Silhouetted sharply against the night-sky was the figure of Juana on the strawberry-roan. Mare and rider stood motionless at the top of the cart-track, and Richard, from his place of concealment, could see that Juana was gazing fixedly into the chalk-pit The man with the elephants and the girl with the motor-car had not perceived her, and before they could do so she had ridden off down the field. It was a wonderful apparition, a wonderful scene—the moon, the vast hemisphere of the purple sky, the glittering and immense whiteness of the chalk-pit, the exotic forms of the elephants contrasted with the motor-car, and, lastly, the commanding and statuesque equestrian on the brow. Richard was quite impressed by the mere beauty and strangeness, as well as by the mystery, of it all. What did it mean? Why should Juana, an expert who would certainly receive a generous salary, be riding at one o’clock a.m., seeing that the principal performers, as Richard knew, usually travelled by train from one town to the next? And why should she have followed these other two—the elephant-keeper and the young girl who so remarkably resembled herself? And having followed them and observed their movements, why should she silently depart, without making known her presence? He had been able to examine Juana’s face in the strong moonlight, and again he was moved by its sad, calm, cold dignity. Juana seemed as though, at the age of twenty-five or so—she could not be more—she had suffered all the seventy and seven different sorrows which this world is said to contain, and had emerged from them resolute and still lovely, but with a withered heart. Her face almost frightened Richard.
With infinite deliberation the elephants and the motor-car arrived at the top of the cart-track. The three elephants not engaged in hauling appeared to have formed a prejudice against the motor-car; the fourth, the worker, who had been used to dragging logs of teak in India, accepted his rôle with indifference.
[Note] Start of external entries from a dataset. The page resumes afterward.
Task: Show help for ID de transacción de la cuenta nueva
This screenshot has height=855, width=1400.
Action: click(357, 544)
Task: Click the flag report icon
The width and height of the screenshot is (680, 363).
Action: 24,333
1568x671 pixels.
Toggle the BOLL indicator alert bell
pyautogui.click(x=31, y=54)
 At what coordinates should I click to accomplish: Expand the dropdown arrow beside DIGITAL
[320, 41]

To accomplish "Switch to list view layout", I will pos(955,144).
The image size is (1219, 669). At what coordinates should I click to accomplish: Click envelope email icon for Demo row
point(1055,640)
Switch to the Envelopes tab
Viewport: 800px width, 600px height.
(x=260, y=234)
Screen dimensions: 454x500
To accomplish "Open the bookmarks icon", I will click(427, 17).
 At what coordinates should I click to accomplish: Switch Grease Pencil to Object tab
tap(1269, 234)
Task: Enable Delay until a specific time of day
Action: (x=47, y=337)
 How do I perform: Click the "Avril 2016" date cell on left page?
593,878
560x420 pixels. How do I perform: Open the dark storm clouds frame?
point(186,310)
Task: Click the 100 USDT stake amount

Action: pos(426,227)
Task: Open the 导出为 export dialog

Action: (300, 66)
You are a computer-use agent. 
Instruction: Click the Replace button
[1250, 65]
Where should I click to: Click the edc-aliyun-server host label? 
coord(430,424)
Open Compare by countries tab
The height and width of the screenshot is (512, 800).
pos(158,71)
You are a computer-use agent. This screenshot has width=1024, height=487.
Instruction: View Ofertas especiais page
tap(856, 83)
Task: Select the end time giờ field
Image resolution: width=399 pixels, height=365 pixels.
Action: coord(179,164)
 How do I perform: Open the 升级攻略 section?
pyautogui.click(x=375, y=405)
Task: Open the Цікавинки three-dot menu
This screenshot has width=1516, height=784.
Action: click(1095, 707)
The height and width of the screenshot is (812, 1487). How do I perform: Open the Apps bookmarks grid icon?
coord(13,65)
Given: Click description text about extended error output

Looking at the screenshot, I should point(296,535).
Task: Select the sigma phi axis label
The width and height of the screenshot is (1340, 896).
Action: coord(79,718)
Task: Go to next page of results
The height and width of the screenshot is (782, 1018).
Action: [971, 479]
He pulled nonchalantly, as if he was pulling a child’s go-cart, thus, happily, leaving the keeper free to control the other beasts. At length the cortège—it had all the solemnity of a funeral pageant—passed safely into the field and out of Richard’s sight towards the highroad. He heard the spit, spit of the petrol-engine of the motor-car, now able to move of itself on the easy gradient, and simultaneously a startling snort and roar from one of the elephants. It occurred to him to hope that the leviathan had not taken it into his gigantic head to wreck the machine. The notion was amusing, and he laughed when he thought how frail a thing a motor-car would prove before the attack of an elephant’s trunk. Then he proceeded duly towards the road, hugging the hedge. Once more he heard the snort and the roar, and then a stern cry of command from the keeper, a little scream from the girl, and an angry squeak from the elephant. The spit, spit of the motor-car at the same moment ceased.